EXTRACT TO READ.
▬▬▬▬▬▬
Bloombert reports that the settlement with Oklahoma’s attorney general, announced Sunday, came nearly on the eve of trial and followed a $270 million deal by Purdue Pharma LP in March to resolve identical claims over the marketing of its opioid-based OxyContin painkiller. The state alleged the three companies duped doctors into prescribing the powerful medications for unapproved ailments, causing fatal overdoses and drug-addiction woes.

Oklahoma is seeking at least $10 billion in damages and penalties for current and future outlays tied to the opioid epidemic. The trial is slated to be the first test of public-nuisance laws against opioid manufacturers and distributors. At least 42 states and more than 1,900 municipalities also have sued companies in the industry, demanding billions of dollars in damages.

J&J — known for being loath to settle mass-tort litigation at the early stages — so far hasn’t cut an out-of-court deal to end the case, set to start May 28. Oklahoma Attorney General Mike Hunter has tagged the company as the “kingpin” of the opioid crisis because it once sold its own version of opioid painkillers as well as the active ingredient.
▬▬▬▬▬▬
SOURCE INFORMATION.

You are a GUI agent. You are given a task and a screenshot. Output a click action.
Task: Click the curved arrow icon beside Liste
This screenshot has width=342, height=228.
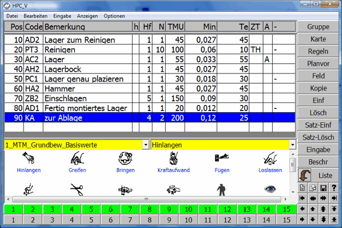[305, 175]
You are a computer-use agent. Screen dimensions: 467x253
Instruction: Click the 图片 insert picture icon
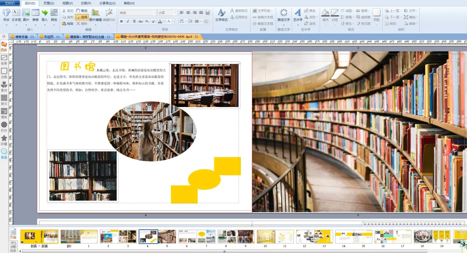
▬▬▬▬▬▬
WORK REQUEST.
Can you repeat the article on the Oklahoma opioid case from "Bloombert reports that" to "and drug-addiction woes.", switching "March" to "April"?

EXERCISE OUTPUT.
Bloombert reports that the settlement with Oklahoma’s attorney general, announced Sunday, came nearly on the eve of trial and followed a $270 million deal by Purdue Pharma LP in April to resolve identical claims over the marketing of its opioid-based OxyContin painkiller. The state alleged the three companies duped doctors into prescribing the powerful medications for unapproved ailments, causing fatal overdoses and drug-addiction woes.